_抜粋本文_.
▽

平福の郷愁風景

兵庫県佐用町<宿場町> 地図 
 町並度 6 非俗化度 5  −川沿いの土蔵群で知られる因幡街道の町−








平福の町並


 平福は城下町から宿場町・在郷町へと変化して行き、現在は主に後者の面影を残す町並として知られている。
 城下町としての歴史は14世紀にまで遡るといわれ、川を挟んだ標高373mの利神山に山城が築かれた。後に天守閣が建てられ、別名雲突城とも呼ばれるほどの典型的な山城であった。江戸初期の一国一城令により廃城になるまで、現在の町の基礎はこの城下時代に既に完成されていたのだろう。
 JR姫新線、最近になって建設された智頭鉄道の接続駅、そして国道の分岐点で中国自動車道も通る交通の要衝が示しているように、ここはかつて山陰へ向う因幡街道の宿場であった。

△

_提供資料_.
▽

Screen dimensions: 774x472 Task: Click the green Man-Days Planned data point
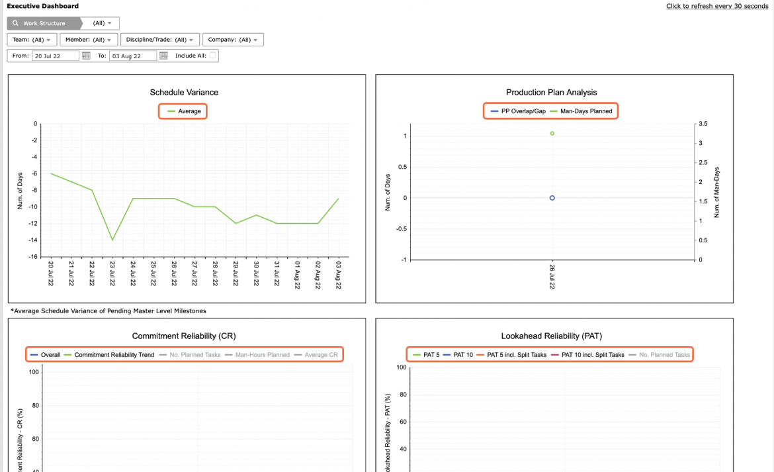tap(552, 133)
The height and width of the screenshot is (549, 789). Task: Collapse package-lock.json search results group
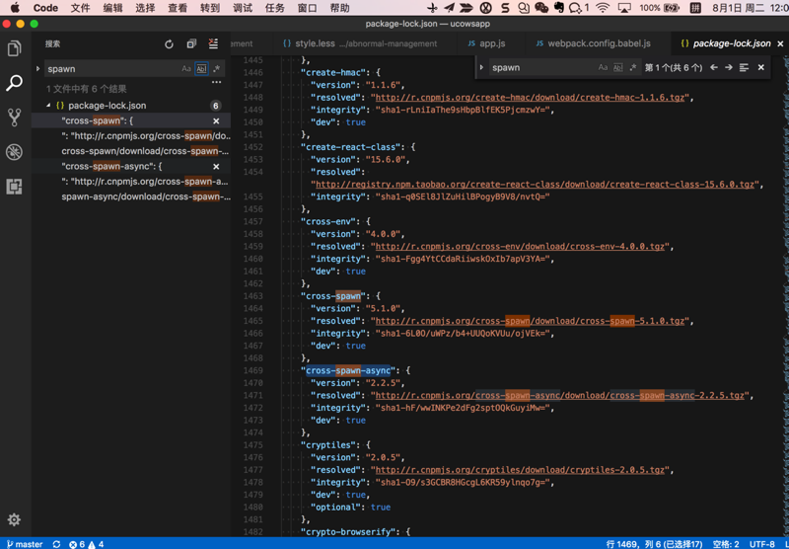click(x=48, y=106)
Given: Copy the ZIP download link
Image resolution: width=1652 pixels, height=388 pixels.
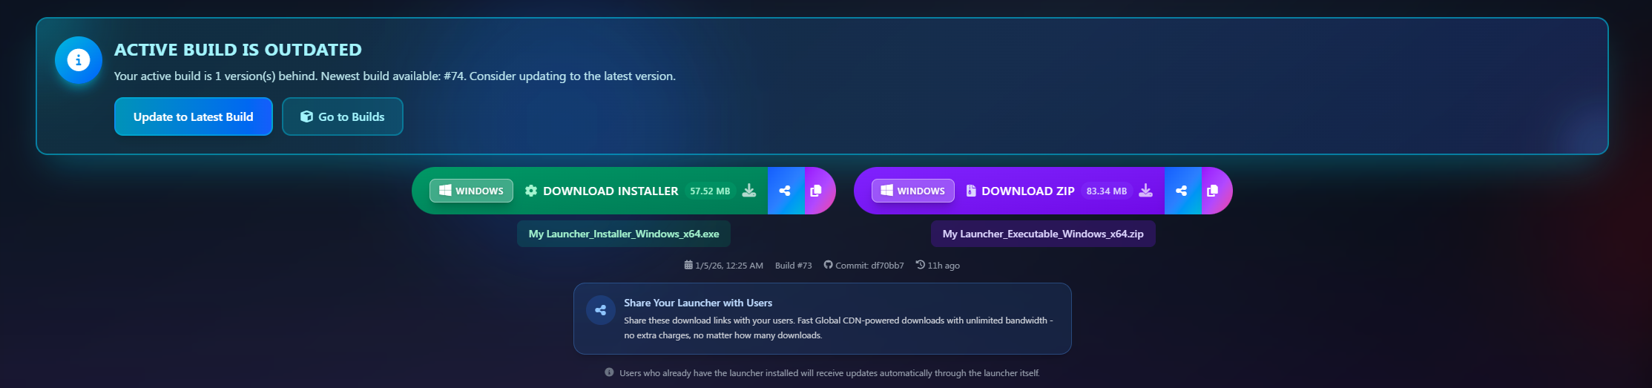Looking at the screenshot, I should (1213, 191).
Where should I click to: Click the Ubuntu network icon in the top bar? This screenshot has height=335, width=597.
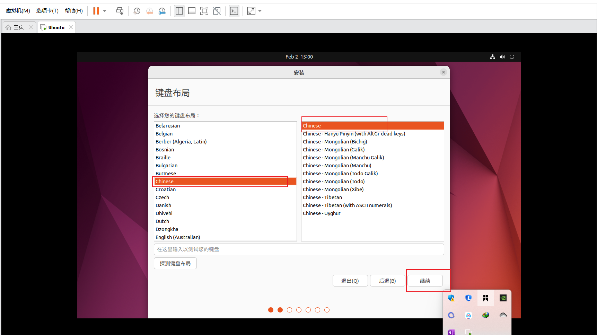pos(492,56)
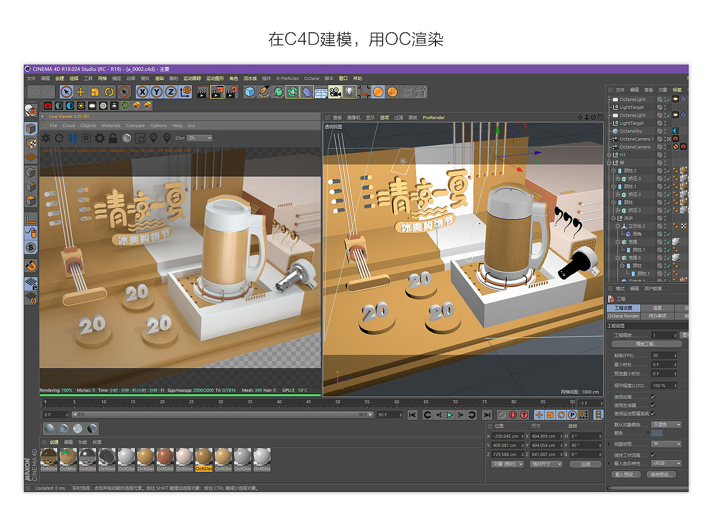
Task: Click the lock icon in the Live Viewer toolbar
Action: [x=112, y=137]
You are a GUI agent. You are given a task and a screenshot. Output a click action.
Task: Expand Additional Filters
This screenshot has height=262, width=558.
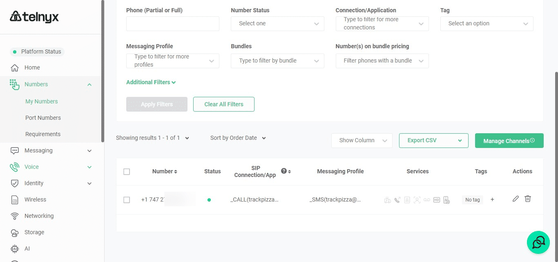pyautogui.click(x=151, y=82)
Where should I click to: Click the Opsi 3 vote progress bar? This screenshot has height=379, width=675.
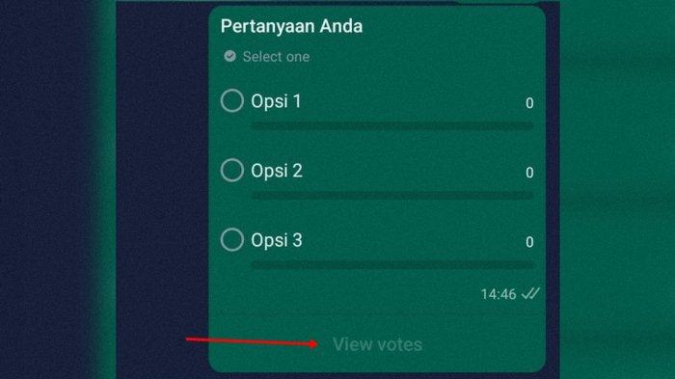[x=392, y=265]
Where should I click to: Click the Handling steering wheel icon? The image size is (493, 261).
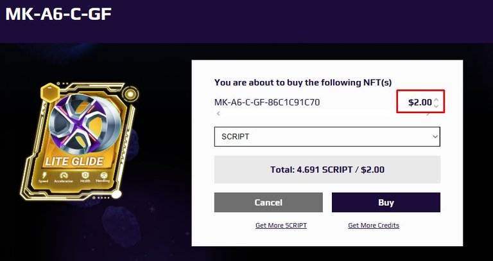103,176
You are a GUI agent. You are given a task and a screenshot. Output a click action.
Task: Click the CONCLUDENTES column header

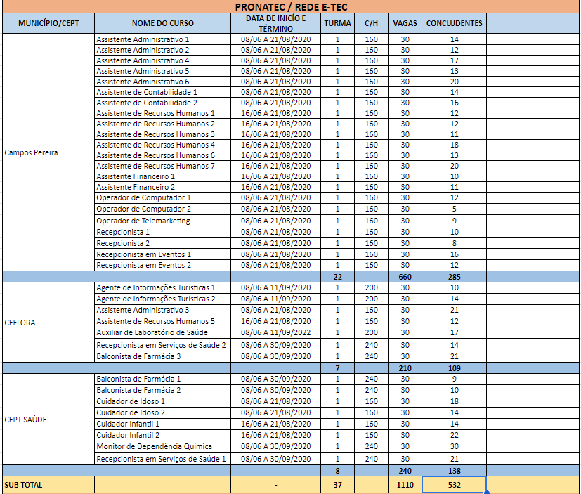(454, 23)
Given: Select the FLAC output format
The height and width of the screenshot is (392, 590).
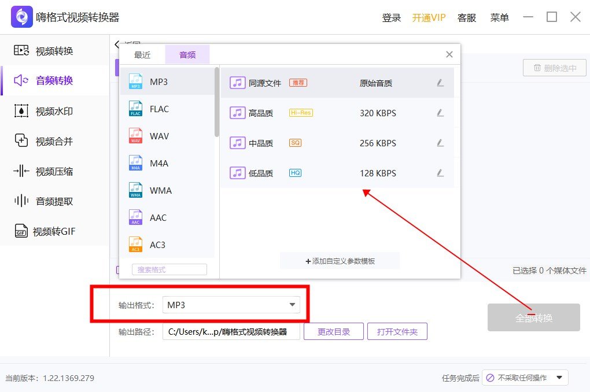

△

_作業内容_.
1. 平福の町並についての抜粋を、「平福は城下町から宿場町・在郷」から「既に完成されていたのだろう。」までの部分を一字も変えずに打ち直してください。
2. 平福の町並についての抜粋では、利神山の山城は別名何と呼ばれていましたか。
3. 平福の町並についての抜粋を、最後の文の後から書き継いでください。
提供資料の行は使わなくてかまいません。

_解答例_.
1.
平福は城下町から宿場町・在郷町へと変化して行き、現在は主に後者の面影を残す町並として知られている。
 城下町としての歴史は14世紀にまで遡るといわれ、川を挟んだ標高373mの利神山に山城が築かれた。後に天守閣が建てられ、別名雲突城とも呼ばれるほどの典型的な山城であった。江戸初期の一国一城令により廃城になるまで、現在の町の基礎はこの城下時代に既に完成されていたのだろう。

2. 雲突城です。

3.
 現在の平福は、殷賑極まった時代は見る影もなく、清潔そうな山間の小集落といったイメージである。宿場時代の建物は多くが更新され、連続性はそれほど高くはないが、つし二階、出格子、袖壁、虫籠窓などの町家形式の造りがみられ、軒下の幕板のある旧家、ブッチョウ造りという床几を備えた商家スタイルの家も残る。元禄年間より操業を続ける醤油商もある。在郷町として近隣の商業の中枢でもあったことを示している。
 この町はまた街路の東側を流れる佐用川沿いの土蔵景観をもって語られることが多い。その光景は素朴でありながら温か味に満ちており、風情のある景観としてここを訪れる人に愛されている。街道沿いには清い水が流れており水草なども繁り、住民が物を洗っている姿も見られた。この町並を現存度以上に印象深い物にしてくれる水のある光景である。
 古い町並を好んで訪れる人々には良く知られているが、一般的にはまだ知名度は低く、団体客もなく土産物屋もなく、近くの国道にある道の駅を訪れた客が流れて来る程度である。水情緒溢れる宿場の町並を荒されることなく守っていきたいものである。






佐用川畔の土蔵群は平福を象徴する風景だ

訪問日:2002.11.03
(2012.10.08再取材)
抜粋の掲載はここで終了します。